The Federal Highway Administration (FHA) updated its guidelines for messaging in January 2024, as more states began transmitting basic messages such as Get Insured or Get Fined, and Christmas themes such as Ho-Ho-Hold Down Your Speed.

The messaging trend raised questions about whether messages were overly focusing on humor or making drivers uncomfortable by, for example, displaying fatality statistics.
According to the FHA’s updated 1,100-page manual, which outlines the regulations for signs and other traffic control devices, all messages should be “simple, direct, brief, legible, and clear.”

However, that directive pertains to how messaging is normally used — to relay weather conditions, crash information, or even Amber Alerts — but allows leeway for traffic safety messaging.
A CDOT communications staffer, Sam Cole, creates messages and sends them monthly to the Joint Traffic Operations Center in Pueblo.

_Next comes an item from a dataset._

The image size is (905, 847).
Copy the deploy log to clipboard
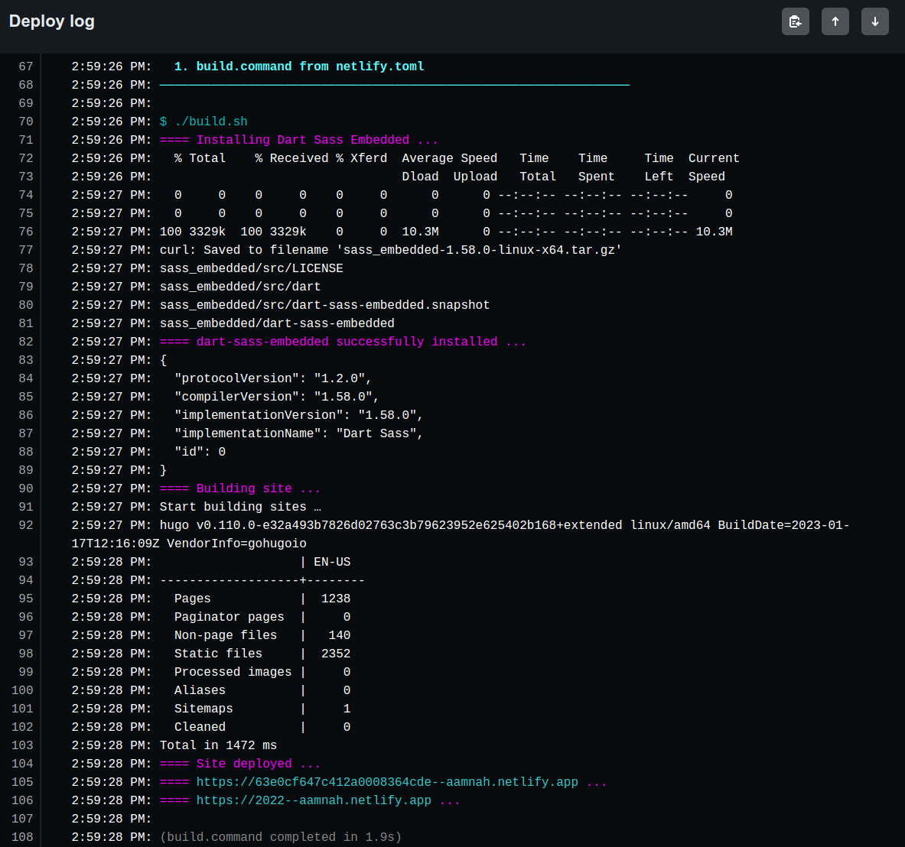[795, 21]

The messages are entered into a data system by technicians and appear on message boards in real time.

“Our goal is to engage the public, and you need to engage the public cleverly,” said Cole. “And sometimes humor is a good way to do that. But we don’t want people spending the rest of their days trying to figure out what that message meant.”

To that end, CDOT has eliminated the use of pop culture references and localisms in messages that would confuse drivers instead of helping them remember the importance of safe driving.
“One of my favorites is Camp in the Mountains, Not the Left Lane,” Cole revealed. “It’s because driving in the left lane without passing is a pet peeve for many drivers.”

Drivers who spoke with KRDO 13’s The Road Warrior expressed mixed opinions about the messaging trend.

“For speeding, I don’t know how many people are going to slow down because of a sign saying something cute,” said Valerie Ray, a visitor from Texas.

Pueblo resident Chris Riggs said, “It’s getting your attention, and it’s not getting your attention in a preachy way, and they’re not beating up on you. So, I think it’s a good thing.”